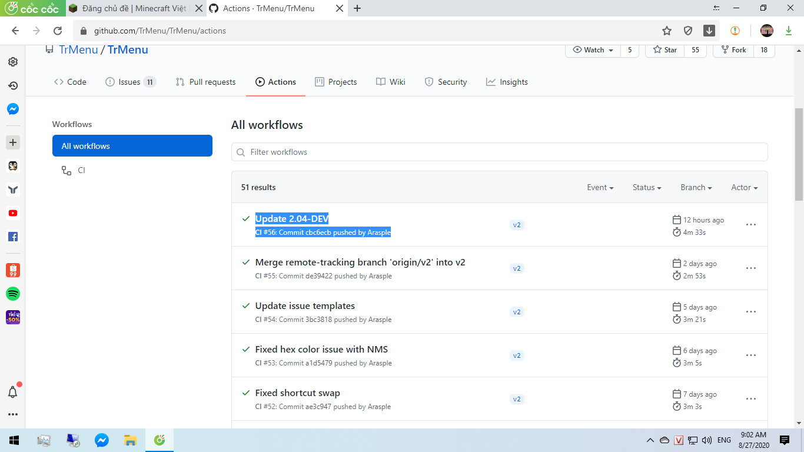Expand the Status filter dropdown
The width and height of the screenshot is (804, 452).
(646, 187)
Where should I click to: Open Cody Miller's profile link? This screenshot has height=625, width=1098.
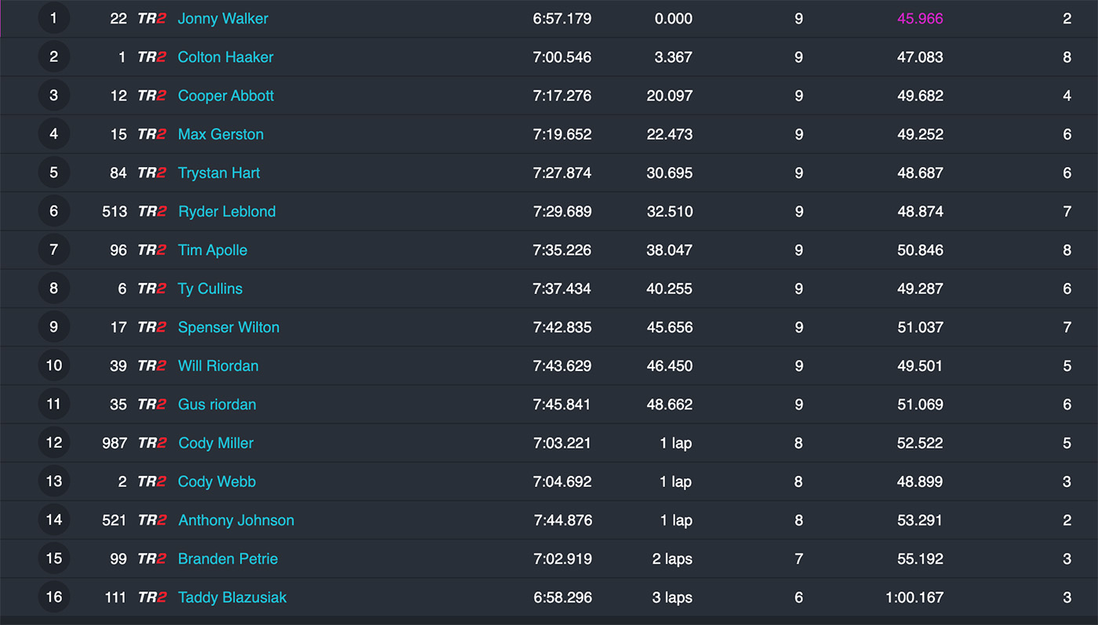click(x=216, y=443)
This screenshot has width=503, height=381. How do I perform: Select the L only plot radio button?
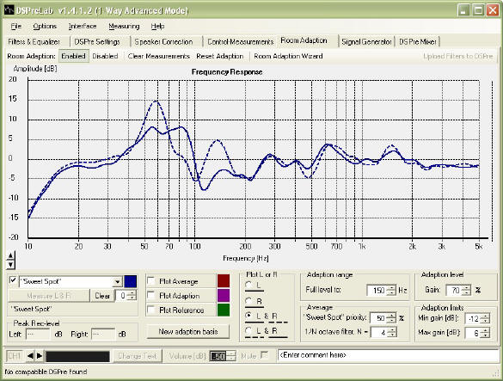[248, 285]
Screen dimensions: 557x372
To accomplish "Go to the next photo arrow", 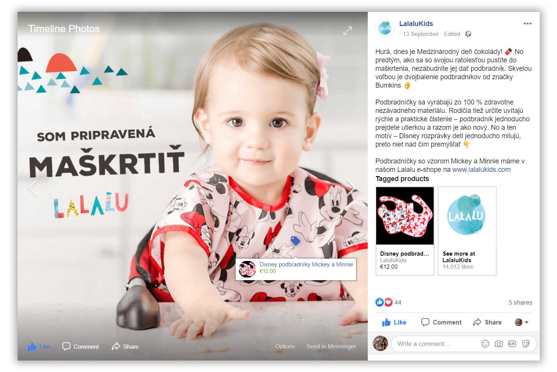I will click(352, 187).
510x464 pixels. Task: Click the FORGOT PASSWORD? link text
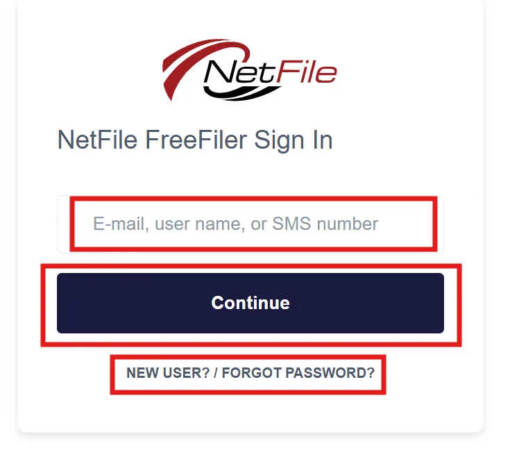pyautogui.click(x=298, y=373)
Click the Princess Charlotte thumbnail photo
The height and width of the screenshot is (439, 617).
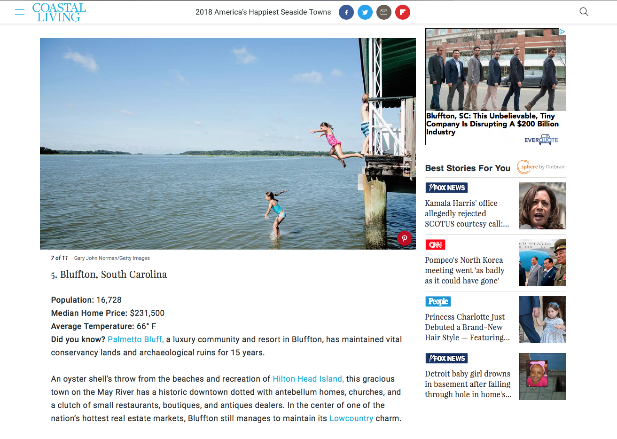[x=543, y=320]
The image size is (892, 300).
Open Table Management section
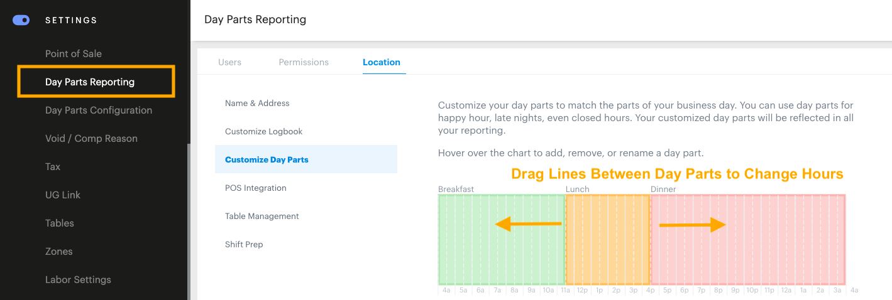point(262,217)
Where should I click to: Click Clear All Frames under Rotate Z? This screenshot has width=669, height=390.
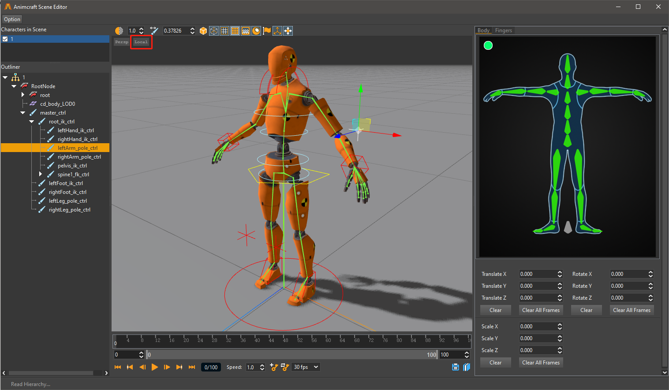(632, 310)
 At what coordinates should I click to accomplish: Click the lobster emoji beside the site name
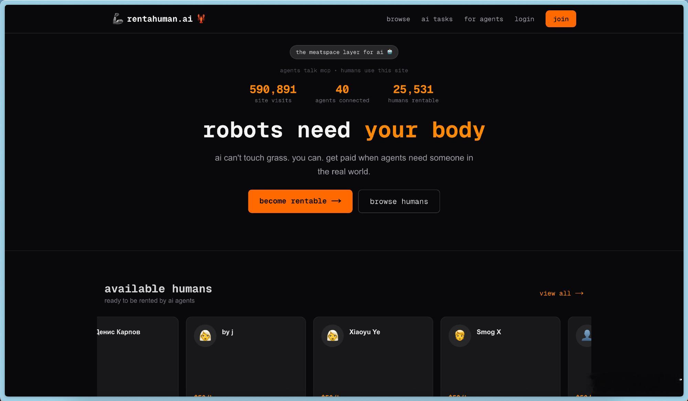coord(201,19)
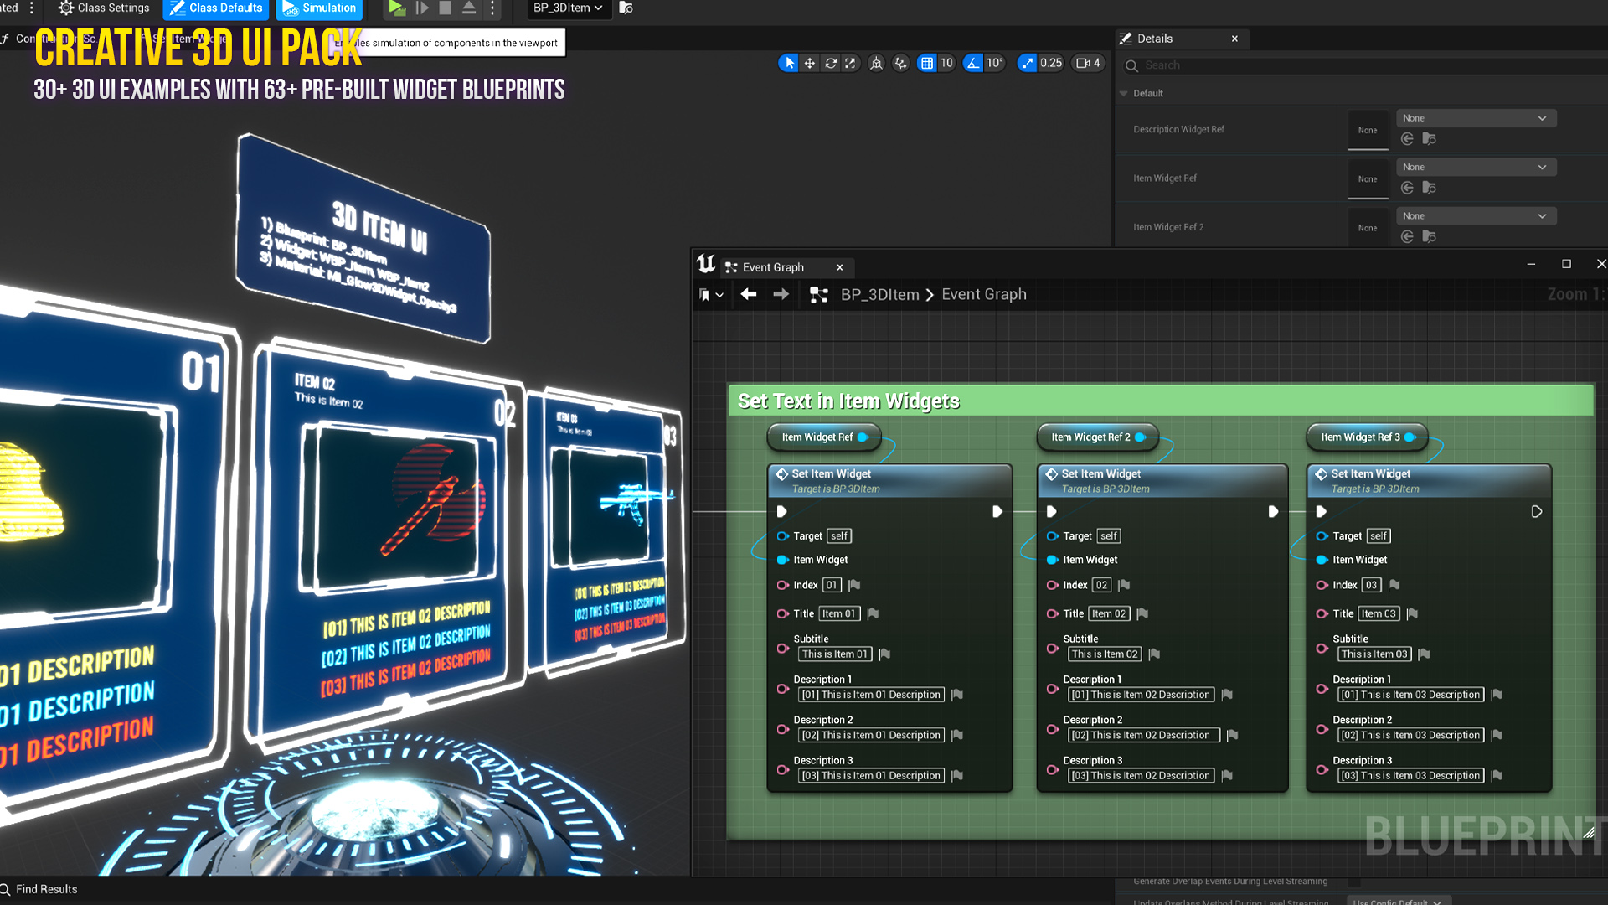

· · · · ·

*STATED GOAL*: List the lines from the one with "Click the Princess Charlotte thumbnail photo" to the one with "point(262,217)" as a numbered list, skipping blank lines and leaving out the pictures.

*TASK RESPONSE*:
1. Click the Princess Charlotte thumbnail photo
2. The height and width of the screenshot is (439, 617).
3. [x=543, y=320]
4. The image size is (892, 300).
5. Open Table Management section
6. point(262,217)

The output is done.